# SUPPLIED PASSAGE:
--- START ---

Line 10 handles finding the actual contours in the image. Notice how we are using the cv2.RETR_EXTERNAL flag in the cv2.findContours function to indicate that we want the external-most contours only.
Had we not provided this flag, we would have ended up detecting the inner circle of the “O” character as well as the outer circle! And if you don’t believe me, I would take a second a review the Finding and Drawing Contours section where we detail how to find contours in an image. Remember when we detected the contour of the inner-ovular region of the rectangle? The same premise applies here — if we were to detect all contours, we would end up finding the inner circle of the “O;” hence we are only interested in the external contours.
From there we start looping over each individual contour on Line 14.
And here is where we start computing the actual properties of our contour. We start off by computing the area of the contour on Line 17. Again, remember that the cv2.contourArea is not giving us the area of the contour. Instead, it’s giving us the number of pixels that reside inside the contour (we’ll be computing the rectangular area of the contour later).
Line 18 then grabs the bounding box of the contour, which gives us the starting (x, y)-coordinates of the contour, followed by the width and height of the bounding box.
Given these two simple contour properties, let’s compute two advanced properties: the convex hull and the solidity. The actual convex hull of the shape is computed on Line 23 and the area of the convex hull is then computed on Line 24. Now that we have both the area of the contour along with the area of the convex hull we can compute the solidity, which we defined above.
So how are we going to put these properties to work for us? Let’s take a look:
# initialize the character text char = "?" # if the solidity is high, then we are examining an `O` if solidity > 0.9: char = "O" # otherwise, if the solidity it still reasonabably high, we # are examining an `X` elif solidity > 0.5: char = "X" # if the character is not unknown, draw it if char != "?": cv2.drawContours(image, [c], -1, (0, 255, 0), 3) cv2.putText(image, char, (x, y - 10), cv2.FONT_HERSHEY_SIMPLEX, 1.25, (0, 255, 0), 4) # show the contour properties print("{} (Contour #{}) -- solidity={:.2f}".format(char, i + 1, solidity)) # show the output image cv2.imshow("Output", image) cv2.waitKey(0)
We’ll start by initializing our char variable to indicate the character that we are looking at — in this case, we initialize it to be a ? indicating that the character is unknown.

--- END ---

# DATA PROVIDED:
--- START ---

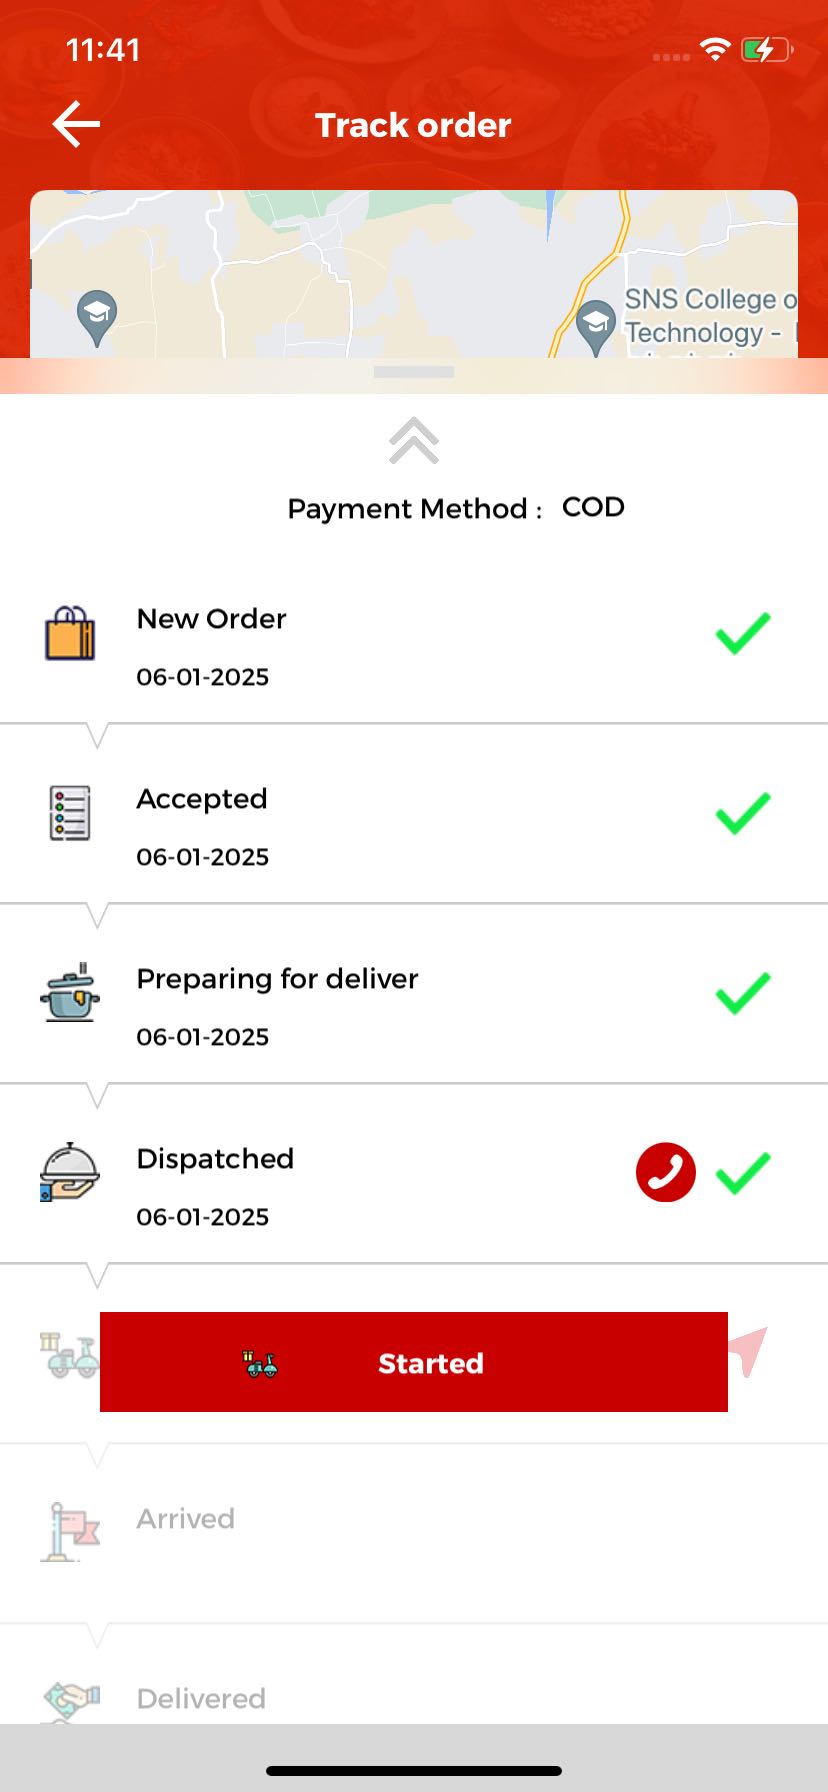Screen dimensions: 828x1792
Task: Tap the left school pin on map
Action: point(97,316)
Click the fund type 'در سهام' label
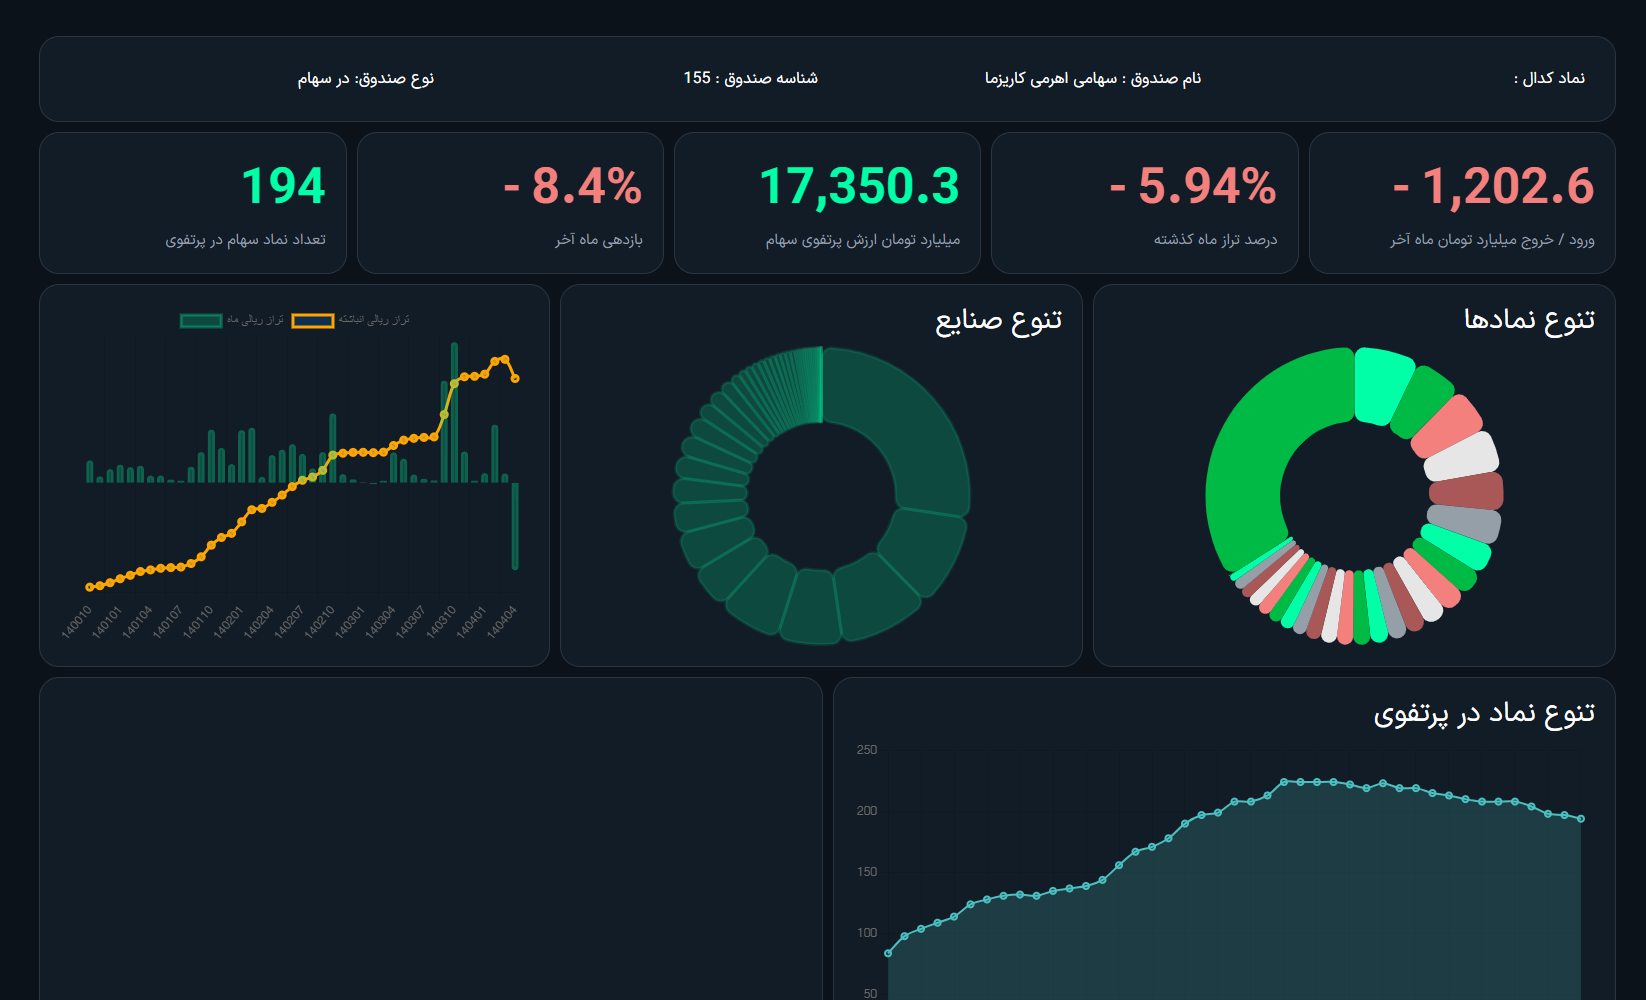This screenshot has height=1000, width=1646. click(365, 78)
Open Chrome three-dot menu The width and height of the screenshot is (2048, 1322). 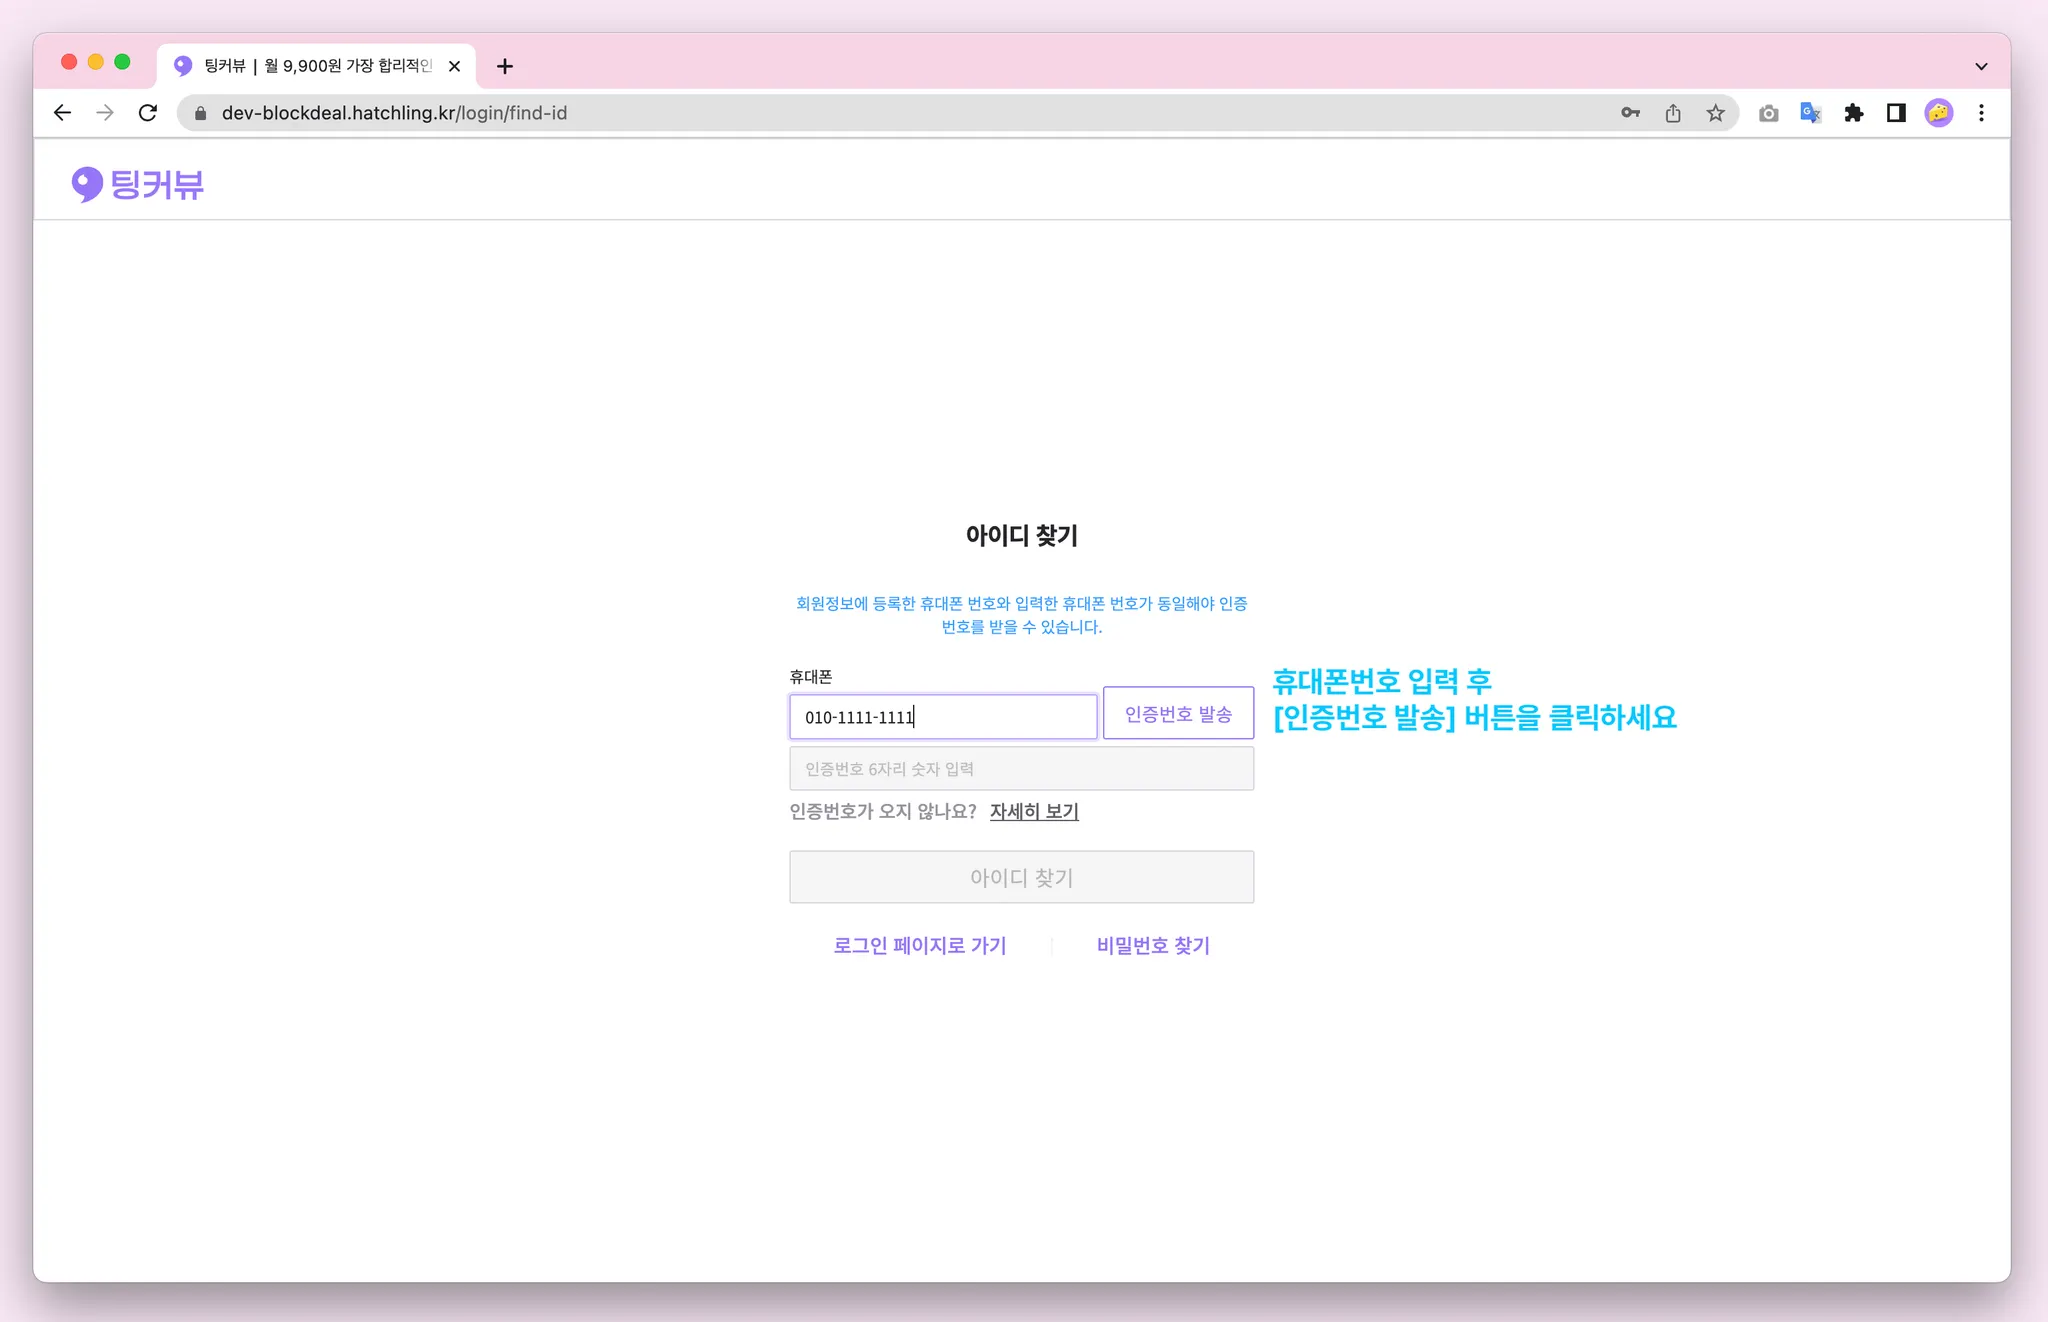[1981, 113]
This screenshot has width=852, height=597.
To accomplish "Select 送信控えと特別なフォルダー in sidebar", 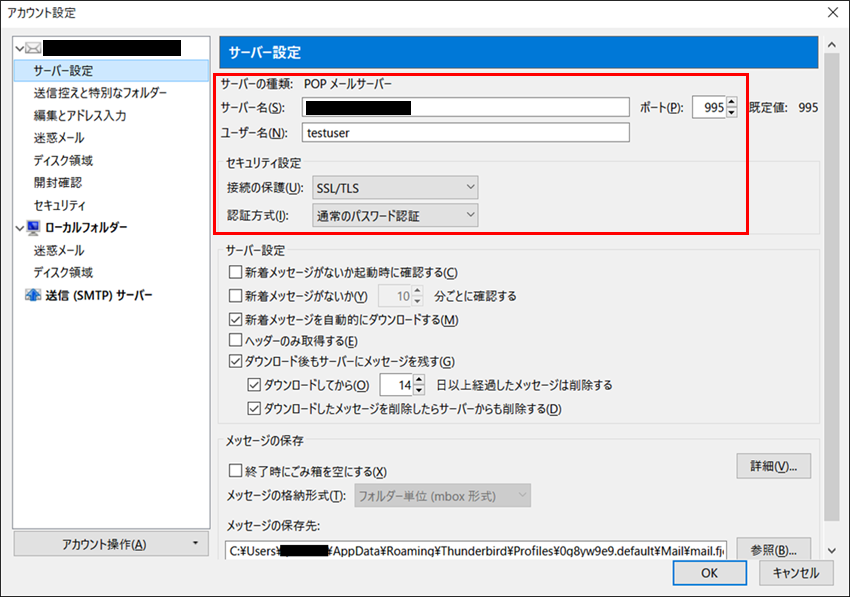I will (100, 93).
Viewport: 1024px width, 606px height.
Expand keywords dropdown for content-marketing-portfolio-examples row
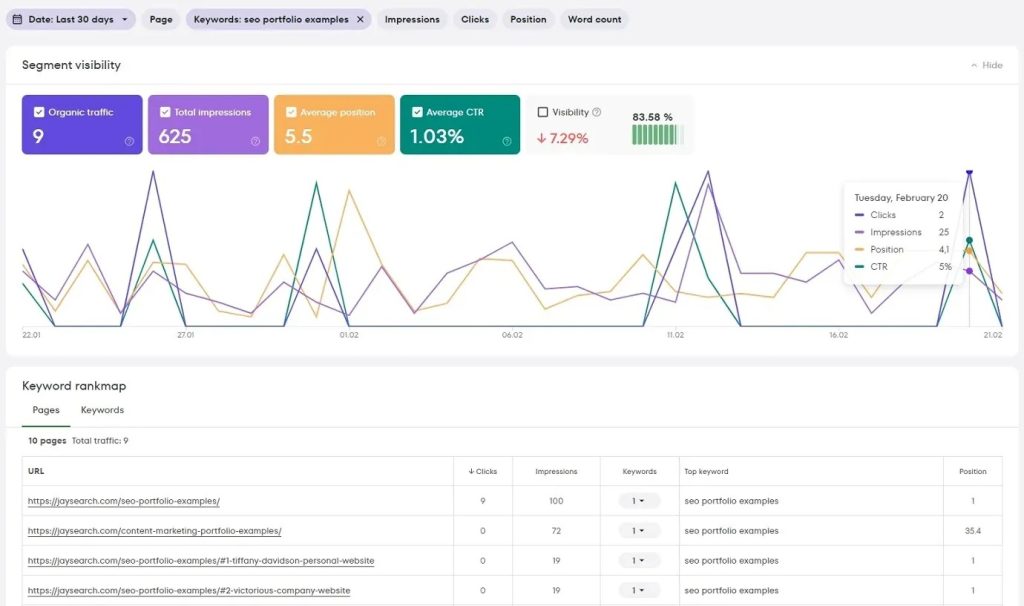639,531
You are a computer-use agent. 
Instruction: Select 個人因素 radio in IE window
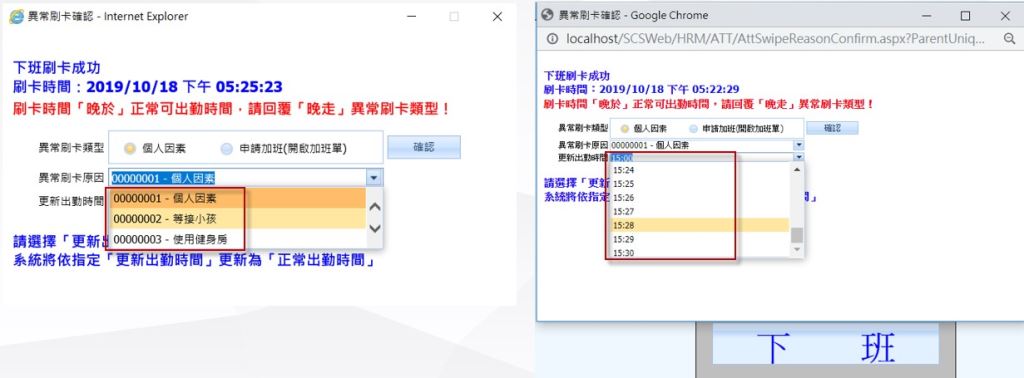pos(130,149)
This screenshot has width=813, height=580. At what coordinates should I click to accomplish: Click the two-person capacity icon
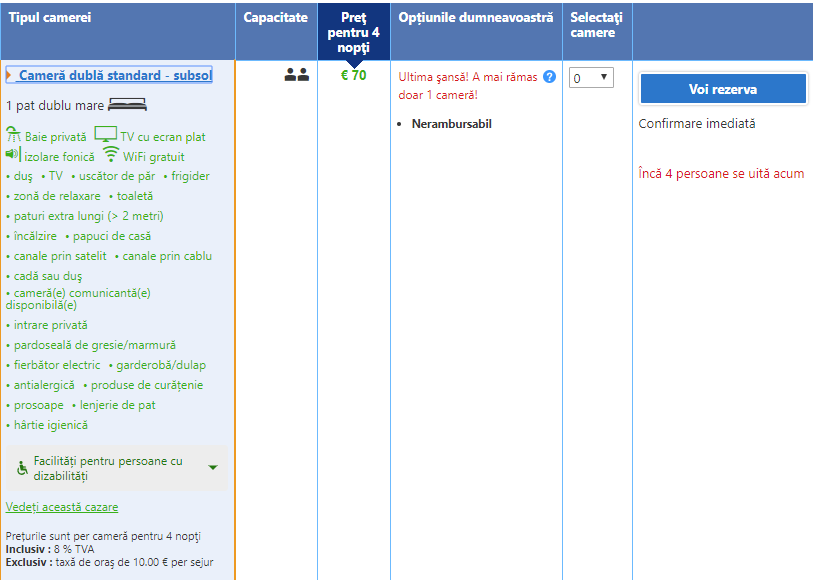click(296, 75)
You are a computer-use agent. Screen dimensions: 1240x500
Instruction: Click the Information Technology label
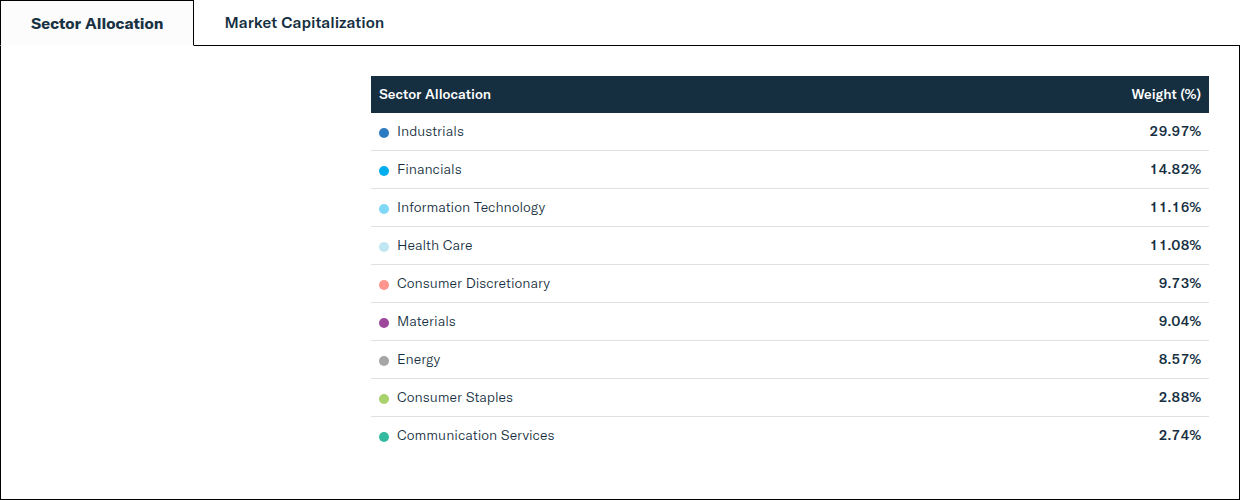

--- END ---

# EXERCISES:
a) According to the contour tutorial, what does cv2.contourArea actually return?
b) Pick up the contour tutorial after its final sentence and continue its explanation of the code that classifies each shape.

# ANSWERS FOR THE EXERCISE:
a) The number of pixels that reside inside the contour.

b)
Lines 31 and 32 check to see if the character is an O — we hardcode a rule that if the solidity > 0.9 then, then character should be marked as an O.
And similarly, if the solidity > 0.5 (Lines 36 and 37) then we are examining an X.
Finally, if we are able to identify the character, we then draw the contour and the character on our image on Lines 40-43.
Intuitively, this makes sense. The letter X has four large and obvious convexity defects — one for each of the four V’s that form the X. On the other hand, the O has nearly no convexity defects, and the ones that it has are substantially less dramatic than the letter X. Therefore, the letter O is going to have a larger solidity than the letter X.
So how did I arrive that the solidity values of 0.9 and 0.5?
It wasn’t magic — I simply examined the solidity of each character on Line 46, which prints the solidity value and current contour ID to the screen.
Looking at the output of my terminal you can clearly see the ranges of valid values to distinguish between X’s and O’s:
When we look at this output, we can see that the letter O has a solidity of 0.98 for all three times it appears on the board. Similarly, the letter X has a solidity of 0.6. The last solidity value of 0.28 refers to the actual game board itself.
Like I said, by inspecting these solidity values it becomes trivial to define the solidity value ranges to distinguish between X’s and O’s on Lines 31-37.
The actual output on a game board is thus:
In this figure it’s substantially more clear that our algorithm is functioning as expected. We are able to identify all of the X’s and O’s without a problem while totally ignoring the actual game board itself. And we accomplished all of this by examining the solidity of each contour. No fancy computer vision algorithms. No fancy machine learning. Just leveraging contour properties to our advantage.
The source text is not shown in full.